If you want to attract wildlife to your yard, Maximilian’s daisy will do that as well. The seeds are a magnet for goldfinches in the fall. Monarch butterflies feed on the nectars produced by this sunflower. Deer will also graze this plant but only in the late fall when other types of forage are no longer green and the stalks of this daisy are still green. However, the deer do little damage to this plant since next year the new shoots will sprout undamaged by deer and probably remain so until late in the season.
You can purchase seed of Maximilian’s daisy from many native seed companies and even a few companies that don’t specialize in native seeds. Seeds of Maximilian’s daisy doesn’t as easily as annual sunflowers but still will germinate without any treatment. I usually germinate my Maximilian’s daisies in my greenhouse and transplant them to the garden in spring.

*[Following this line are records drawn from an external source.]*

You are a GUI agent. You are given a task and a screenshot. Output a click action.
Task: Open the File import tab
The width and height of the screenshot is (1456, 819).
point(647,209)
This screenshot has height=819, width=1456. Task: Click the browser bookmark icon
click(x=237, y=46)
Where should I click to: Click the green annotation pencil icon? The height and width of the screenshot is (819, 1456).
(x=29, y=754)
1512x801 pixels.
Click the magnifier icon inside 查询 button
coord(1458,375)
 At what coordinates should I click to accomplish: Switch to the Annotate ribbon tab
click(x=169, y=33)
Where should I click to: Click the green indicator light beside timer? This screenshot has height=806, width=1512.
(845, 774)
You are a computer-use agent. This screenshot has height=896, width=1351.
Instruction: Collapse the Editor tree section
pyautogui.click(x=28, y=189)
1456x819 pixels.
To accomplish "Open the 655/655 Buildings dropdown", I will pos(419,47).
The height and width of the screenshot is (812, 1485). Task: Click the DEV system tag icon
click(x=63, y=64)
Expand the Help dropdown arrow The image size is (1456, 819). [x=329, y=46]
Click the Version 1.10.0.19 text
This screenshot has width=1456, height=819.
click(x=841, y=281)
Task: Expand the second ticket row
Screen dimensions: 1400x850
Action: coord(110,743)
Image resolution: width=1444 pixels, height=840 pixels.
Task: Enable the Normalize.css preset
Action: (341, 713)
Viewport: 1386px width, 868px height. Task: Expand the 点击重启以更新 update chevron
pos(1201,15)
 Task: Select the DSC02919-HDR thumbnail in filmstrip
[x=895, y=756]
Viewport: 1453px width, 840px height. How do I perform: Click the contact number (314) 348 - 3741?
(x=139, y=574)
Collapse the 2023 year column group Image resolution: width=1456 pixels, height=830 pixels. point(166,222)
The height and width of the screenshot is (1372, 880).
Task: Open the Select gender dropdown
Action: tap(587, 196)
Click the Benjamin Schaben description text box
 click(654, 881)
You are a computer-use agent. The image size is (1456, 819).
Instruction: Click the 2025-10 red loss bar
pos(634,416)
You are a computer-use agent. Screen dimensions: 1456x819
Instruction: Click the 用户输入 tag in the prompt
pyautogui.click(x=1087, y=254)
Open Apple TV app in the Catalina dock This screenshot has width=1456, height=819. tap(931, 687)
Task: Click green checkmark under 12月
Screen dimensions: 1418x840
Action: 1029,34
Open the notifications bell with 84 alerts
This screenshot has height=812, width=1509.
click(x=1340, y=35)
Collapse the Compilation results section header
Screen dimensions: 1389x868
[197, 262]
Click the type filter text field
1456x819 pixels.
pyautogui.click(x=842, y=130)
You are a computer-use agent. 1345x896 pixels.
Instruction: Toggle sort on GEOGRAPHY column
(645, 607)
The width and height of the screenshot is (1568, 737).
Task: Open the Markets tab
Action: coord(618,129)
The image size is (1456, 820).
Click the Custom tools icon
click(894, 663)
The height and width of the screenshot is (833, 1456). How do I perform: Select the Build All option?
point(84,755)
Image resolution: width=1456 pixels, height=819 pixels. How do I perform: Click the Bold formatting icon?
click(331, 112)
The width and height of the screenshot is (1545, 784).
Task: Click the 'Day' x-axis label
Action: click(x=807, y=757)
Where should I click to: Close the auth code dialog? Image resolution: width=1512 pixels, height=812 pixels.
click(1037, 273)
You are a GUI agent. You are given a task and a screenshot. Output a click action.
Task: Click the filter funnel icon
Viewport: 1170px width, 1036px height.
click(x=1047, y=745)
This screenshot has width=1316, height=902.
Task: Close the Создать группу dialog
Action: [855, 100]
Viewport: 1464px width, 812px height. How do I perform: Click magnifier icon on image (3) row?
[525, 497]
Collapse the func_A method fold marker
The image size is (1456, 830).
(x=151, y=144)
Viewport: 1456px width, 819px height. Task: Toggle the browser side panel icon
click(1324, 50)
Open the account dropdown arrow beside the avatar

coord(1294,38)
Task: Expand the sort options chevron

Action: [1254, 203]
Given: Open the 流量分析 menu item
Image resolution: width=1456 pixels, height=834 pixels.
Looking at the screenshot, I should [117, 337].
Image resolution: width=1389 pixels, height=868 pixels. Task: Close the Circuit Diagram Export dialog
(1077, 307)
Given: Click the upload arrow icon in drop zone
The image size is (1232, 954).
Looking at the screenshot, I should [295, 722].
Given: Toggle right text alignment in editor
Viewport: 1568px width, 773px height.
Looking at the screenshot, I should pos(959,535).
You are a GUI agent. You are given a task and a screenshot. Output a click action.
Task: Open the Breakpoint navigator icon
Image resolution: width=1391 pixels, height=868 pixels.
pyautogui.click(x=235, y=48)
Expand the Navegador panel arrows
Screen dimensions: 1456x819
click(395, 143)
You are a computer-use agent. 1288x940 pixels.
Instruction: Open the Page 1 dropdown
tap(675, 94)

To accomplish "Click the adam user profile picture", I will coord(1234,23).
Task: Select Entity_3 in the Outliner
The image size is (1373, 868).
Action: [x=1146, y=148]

Once Maximilian’s daisy has germinated, it becomes an easy plant to establish and maintain. Some of the newly established plants will bloom the first summer but otherwise, it takes a second year of growth to see many flowers on this sunflower. As the years go by the number of stalks from a single plant will increase every year and you will have a mass of sunflowers from one plant. Some seed will also germinate from spent flowers in previous years.
Maximilian’s Daisy does not require a lot of water but more water will increase the height the plant. If you live in the arid western United States, expect to water Maximilian’s Daisy deeply at least once a week. Other regions of the country may not need to water this plant. If planted in a location with an abundance of soil moisture, Maximilian’s daisy stalks will likely grow to be 10 ft plus and need staking.
In winter, cut the dry stalks down to make way for new shoots. New stalks will spring from the clump of rhizomes at the base of the dead stalks.
Not many pests ruin your display of Maximilian Daisies and they will come up year after year with no effort on your part.